*Task requirements*
Copy the data word for word, starting with the line that contains "Where should I click to: Click the search" and continuing through the end of the data, with both ends included. Leave out the pictures.

*Task material*
>>>

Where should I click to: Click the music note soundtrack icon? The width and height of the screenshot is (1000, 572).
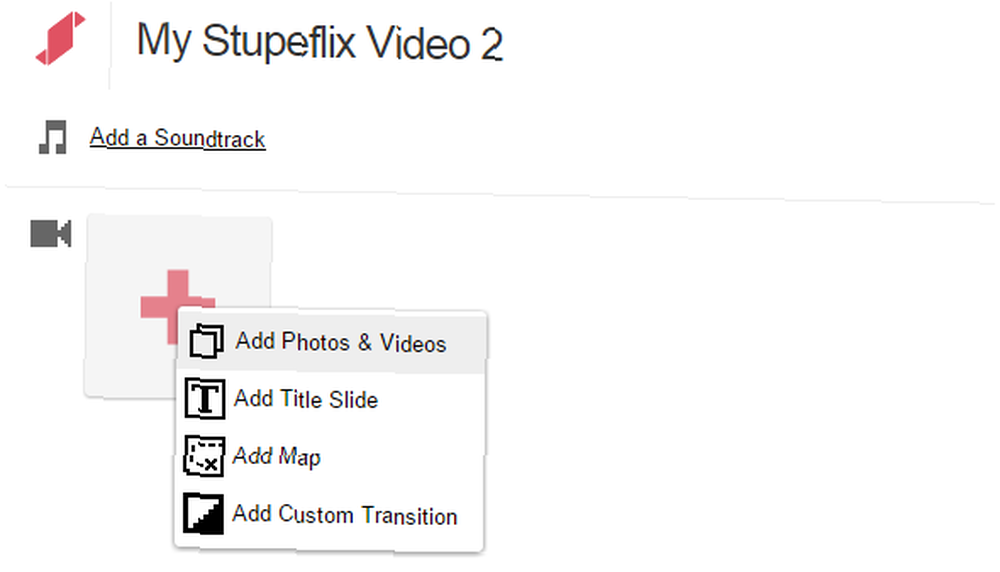click(52, 137)
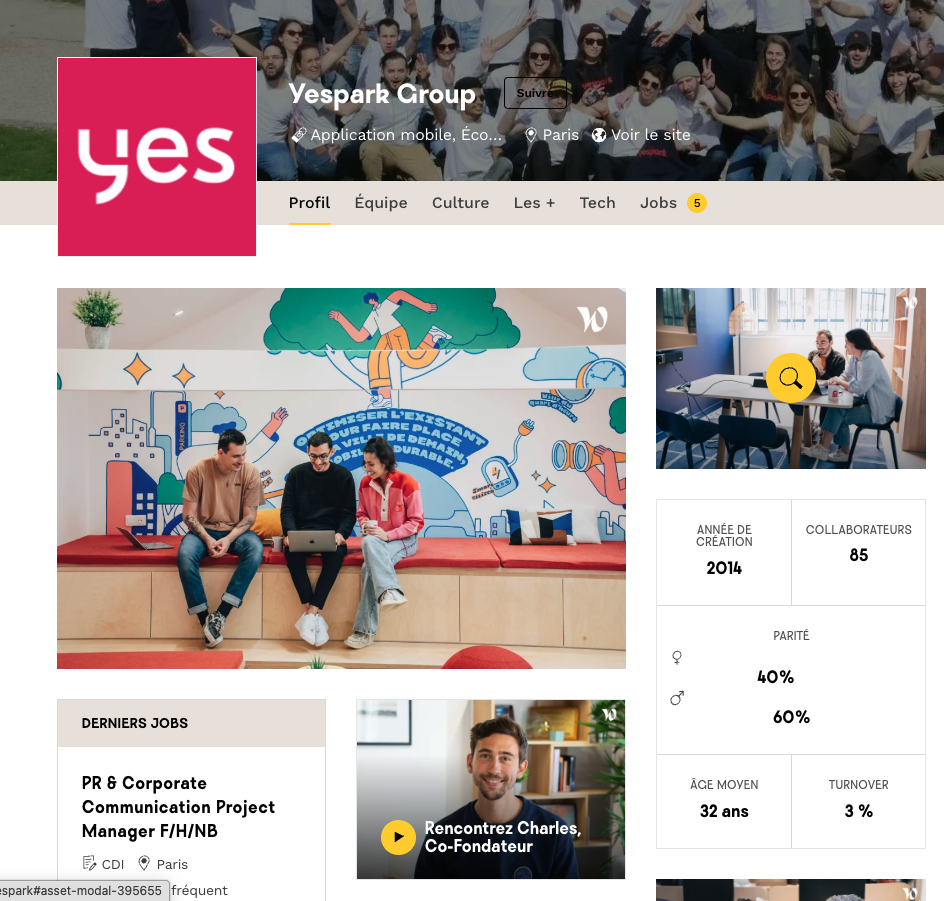Viewport: 944px width, 901px height.
Task: Follow the company with Suivre button
Action: [535, 93]
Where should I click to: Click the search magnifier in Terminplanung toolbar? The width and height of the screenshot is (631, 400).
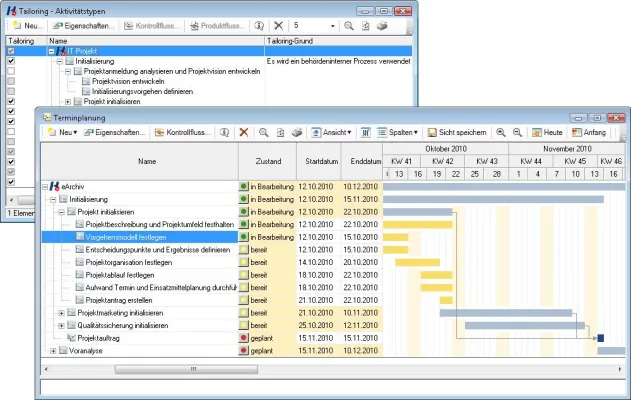point(263,132)
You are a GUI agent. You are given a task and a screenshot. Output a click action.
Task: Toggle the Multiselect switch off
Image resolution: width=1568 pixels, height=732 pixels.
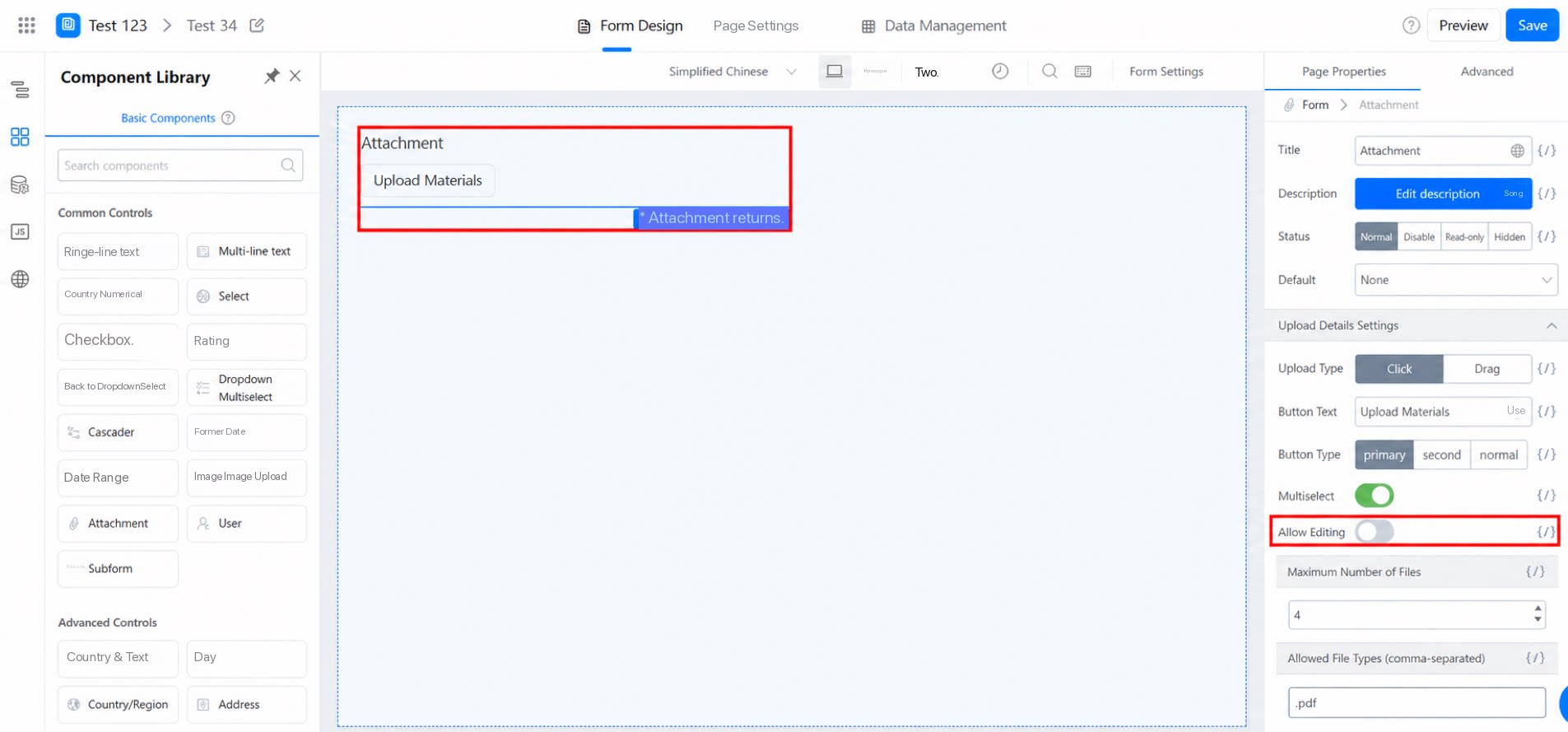point(1374,496)
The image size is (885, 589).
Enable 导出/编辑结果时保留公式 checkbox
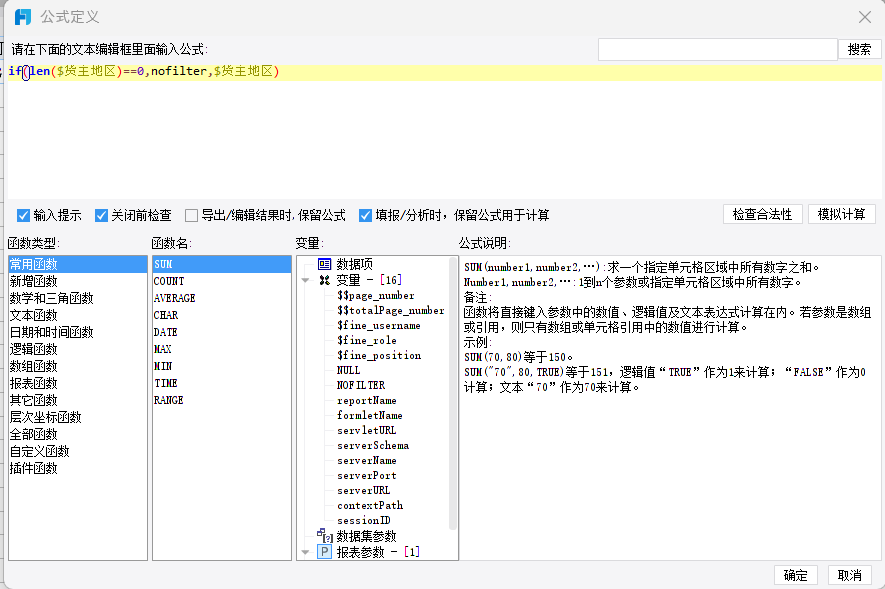tap(191, 215)
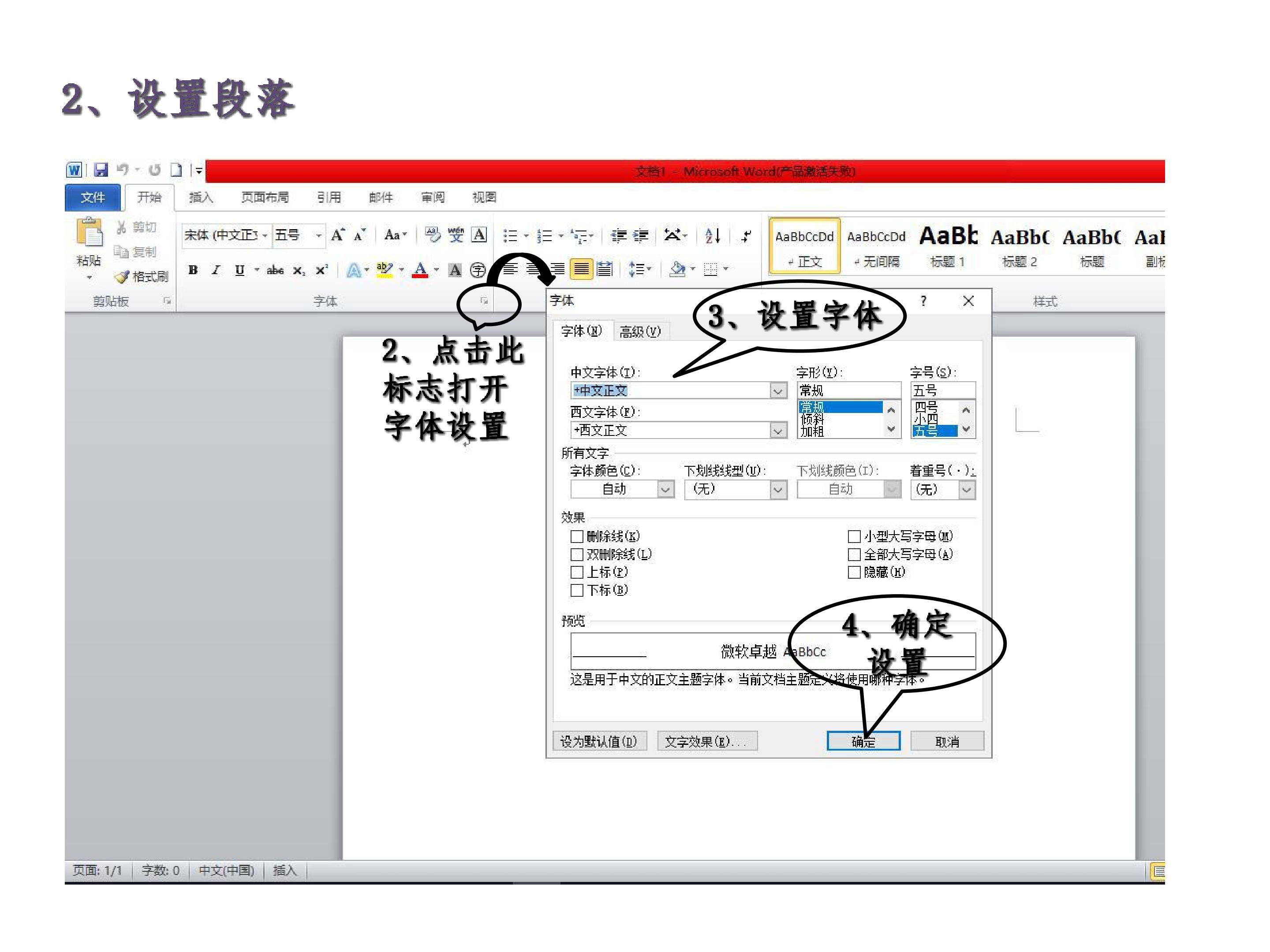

<<<

*The completed task*
Where should I click to: Click the search magnifier in Terminplanung toolbar? The width and height of the screenshot is (631, 400).
point(263,132)
You are a GUI agent. You are given a task and a screenshot. Output a click action.
Task: Toggle the Multiselect switch off
Image resolution: width=1568 pixels, height=732 pixels.
point(1374,496)
The image size is (885, 589).
Enable 导出/编辑结果时保留公式 checkbox
tap(191, 215)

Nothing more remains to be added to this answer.